The last few months, alongside moving and a kitchen renovation and getting ready for The Einkorn Cookbook‘s launch, I’ve been jetting back and forth to the Chicago suburbs. One of our family members has been in and out of the hospital, so there’s been a lot of talking to doctors, feeling angry/depressed/confrontational about the lack of real food in hospital cafeterias, sitting in rooms waiting, listening (a lot of listening) and laughing at the funny ways my parents introduce us to nurses, doctors and friends. (“They drink kombucha. Do you like kombucha?”) Sitting in hospitals tends to be the kind of thing to make you feel powerless, like there’s nothing your hands can do, but I’ve found some of the best things my hands do are release their grip and trust. That, and make food. When everything else is in crisis, people still need food to eat. And, maybe this is our finally working kitchen talking, but being able to cook and prepare your own food is such a privilege. One of the last nights we were at my parents’ house, Tim, my brother, Adam, and I made these spiced pepper and onion tacos, and even my dad who laughed at the idea of vegetarian tacos found himself loving the kick of heat. We made them again the next day. I made them in Nashville this week, adding some mushrooms and swapping out chipotle pepper powder for cayenne. Either way works, but I will say that if you are able to get chipotle pepper powder where you are, you’ll definitely want to go that way.
ps – also, a few quick notes, because it’s been too long:
— Cookbook preorders have started shipping, and we’d love to see you with your copy and/or find out what you’re making with einkorn. Send us emails, tell us on Facebook, tag Instagram photos with #theeinkorncookbook and let us know if there’s anything you want to know about the book, about the process, about which recipes we’re still making all the time (hint: the pizza!).
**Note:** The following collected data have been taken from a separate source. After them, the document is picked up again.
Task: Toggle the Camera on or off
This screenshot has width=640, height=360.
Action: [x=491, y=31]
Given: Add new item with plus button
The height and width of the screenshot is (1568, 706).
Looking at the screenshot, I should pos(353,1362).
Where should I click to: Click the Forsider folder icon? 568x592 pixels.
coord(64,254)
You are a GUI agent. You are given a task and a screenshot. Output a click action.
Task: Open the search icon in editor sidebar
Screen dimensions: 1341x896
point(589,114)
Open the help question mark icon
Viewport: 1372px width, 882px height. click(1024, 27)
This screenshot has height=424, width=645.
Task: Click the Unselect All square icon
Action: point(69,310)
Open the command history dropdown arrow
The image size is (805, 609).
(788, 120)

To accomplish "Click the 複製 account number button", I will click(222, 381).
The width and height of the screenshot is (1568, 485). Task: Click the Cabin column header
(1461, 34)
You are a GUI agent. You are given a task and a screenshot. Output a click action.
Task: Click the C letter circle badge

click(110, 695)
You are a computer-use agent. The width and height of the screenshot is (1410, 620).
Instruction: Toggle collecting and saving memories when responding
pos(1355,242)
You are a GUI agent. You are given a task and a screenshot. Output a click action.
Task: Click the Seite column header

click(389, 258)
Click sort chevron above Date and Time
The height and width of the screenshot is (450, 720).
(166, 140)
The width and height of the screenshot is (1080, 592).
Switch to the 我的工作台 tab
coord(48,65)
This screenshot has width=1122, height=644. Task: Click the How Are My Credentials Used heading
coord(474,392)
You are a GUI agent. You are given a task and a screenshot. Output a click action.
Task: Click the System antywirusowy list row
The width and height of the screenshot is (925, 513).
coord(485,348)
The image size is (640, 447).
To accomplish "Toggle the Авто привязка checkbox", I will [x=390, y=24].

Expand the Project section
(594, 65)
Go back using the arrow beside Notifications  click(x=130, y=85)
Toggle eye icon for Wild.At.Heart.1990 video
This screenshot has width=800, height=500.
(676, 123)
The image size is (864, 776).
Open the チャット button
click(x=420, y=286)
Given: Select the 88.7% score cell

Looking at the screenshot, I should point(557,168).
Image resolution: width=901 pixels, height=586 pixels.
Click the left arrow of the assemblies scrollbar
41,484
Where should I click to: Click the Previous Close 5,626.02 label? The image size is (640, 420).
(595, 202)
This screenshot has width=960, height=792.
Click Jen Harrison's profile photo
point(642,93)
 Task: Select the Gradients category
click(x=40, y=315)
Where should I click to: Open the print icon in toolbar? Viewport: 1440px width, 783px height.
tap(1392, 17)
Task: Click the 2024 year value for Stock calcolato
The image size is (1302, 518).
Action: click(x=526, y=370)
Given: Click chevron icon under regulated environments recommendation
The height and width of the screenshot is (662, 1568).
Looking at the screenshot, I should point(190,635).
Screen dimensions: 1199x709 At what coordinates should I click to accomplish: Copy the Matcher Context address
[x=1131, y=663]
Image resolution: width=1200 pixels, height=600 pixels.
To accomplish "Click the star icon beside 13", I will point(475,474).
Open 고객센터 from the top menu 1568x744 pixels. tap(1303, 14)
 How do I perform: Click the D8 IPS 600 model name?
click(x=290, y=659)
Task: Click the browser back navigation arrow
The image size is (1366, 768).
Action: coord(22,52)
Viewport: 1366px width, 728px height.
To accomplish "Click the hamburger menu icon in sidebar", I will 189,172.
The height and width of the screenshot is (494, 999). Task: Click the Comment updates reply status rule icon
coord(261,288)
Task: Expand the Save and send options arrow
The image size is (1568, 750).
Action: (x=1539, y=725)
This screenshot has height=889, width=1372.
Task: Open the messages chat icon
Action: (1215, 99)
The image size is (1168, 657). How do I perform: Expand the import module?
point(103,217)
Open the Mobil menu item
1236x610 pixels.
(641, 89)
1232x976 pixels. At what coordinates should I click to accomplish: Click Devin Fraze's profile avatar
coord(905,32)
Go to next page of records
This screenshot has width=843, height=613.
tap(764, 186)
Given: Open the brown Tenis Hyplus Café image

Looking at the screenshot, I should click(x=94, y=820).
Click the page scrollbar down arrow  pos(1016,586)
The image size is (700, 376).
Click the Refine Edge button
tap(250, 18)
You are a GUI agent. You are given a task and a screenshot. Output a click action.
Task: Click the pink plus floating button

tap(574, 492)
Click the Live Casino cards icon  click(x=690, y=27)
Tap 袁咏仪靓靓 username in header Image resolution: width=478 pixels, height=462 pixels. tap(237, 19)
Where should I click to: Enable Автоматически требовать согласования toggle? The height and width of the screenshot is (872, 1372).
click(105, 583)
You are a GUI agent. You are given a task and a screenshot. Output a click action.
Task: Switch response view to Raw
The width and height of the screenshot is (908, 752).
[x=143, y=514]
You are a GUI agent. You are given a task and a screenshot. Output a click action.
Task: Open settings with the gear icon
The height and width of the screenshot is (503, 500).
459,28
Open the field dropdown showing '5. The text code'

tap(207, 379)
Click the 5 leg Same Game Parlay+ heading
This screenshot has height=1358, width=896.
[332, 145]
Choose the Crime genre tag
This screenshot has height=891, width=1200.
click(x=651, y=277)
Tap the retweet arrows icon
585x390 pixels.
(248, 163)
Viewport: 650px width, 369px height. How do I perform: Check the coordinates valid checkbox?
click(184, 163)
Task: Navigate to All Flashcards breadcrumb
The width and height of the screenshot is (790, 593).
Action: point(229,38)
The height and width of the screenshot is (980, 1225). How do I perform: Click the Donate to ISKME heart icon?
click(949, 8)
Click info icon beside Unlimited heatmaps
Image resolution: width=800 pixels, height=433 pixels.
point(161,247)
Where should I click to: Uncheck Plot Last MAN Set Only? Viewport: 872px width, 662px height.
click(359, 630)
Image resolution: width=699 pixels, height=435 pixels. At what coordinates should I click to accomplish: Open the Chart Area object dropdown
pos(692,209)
— I got the chance to develop a few recipes for LARABAR recently, and you can check a few of them out on The Nutshell blog: Zucchini Pesto Bowls with Roasted Tomatoes, Avocado Pudding–A Classic!, a Tropical Acai Bowl and this decadent Chunky Monkey Acai Bowl.
— We’ve missed you guys and this space, just want you to know.
Spiced Pepper and Onion Tacos
Makes 3 to 4 tacos
As written this recipe serves two people who each want two tacos or one person who wants a lot and/or leftovers. To come up with the vegetable portions listed here, I used a half a pepper, half an onion and a handful of cremini mushrooms. To serve a crowd, just multiply everything as desired.
1 tablespoon coconut oil
1 teaspoon salt
1 teaspoon black pepper
1 teaspoon cumin
1/2 teaspoon garlic powder
1/2 teaspoon cayenne pepper (and/or 1 tsp chipotle pepper)
1 cup sliced red bell pepper
1 cup sliced yellow or white onion
1 cup sliced cremini mushrooms
for the sauce:
3 tablespoons plain full-fat yogurt
1 tablespoon fresh-squeezed lime juice
1 teaspoon cumin
Dash of cayenne pepper, to taste
1 to 2 teaspoons chopped fresh basil
Salt, to taste
for assembling the tacos:
3 to 4 organic corn tortillas, warmed in oil if you like
grated cheddar cheese
In a large skillet over medium heat, melt coconut oil and add salt, pepper, cumin, garlic and cayenne (or chipotle). Toast spices for 3 to 5 minutes, until fragrant and oily. Add bell pepper, onion and mushrooms, tossing everything together to coat. Cook for around 10 minutes, until vegetables are soft. Meanwhile, make the sauce in a small bowl by combining its ingredients and adjusting to taste. If you, say, get a little heavy-handed with the salt, just add more yogurt to neutralize things. You control the heat and flavors in this sauce, but what you’re essentially going for is a spiced, tangy mixture that will counteract the spicy pepper mixture.
To assemble tacos, place a dollop of pepper mixture on each tortilla and top with avocado, grated cheddar, chopped lettuce and the yogurt sauce, maybe an extra squeeze of lime if you like.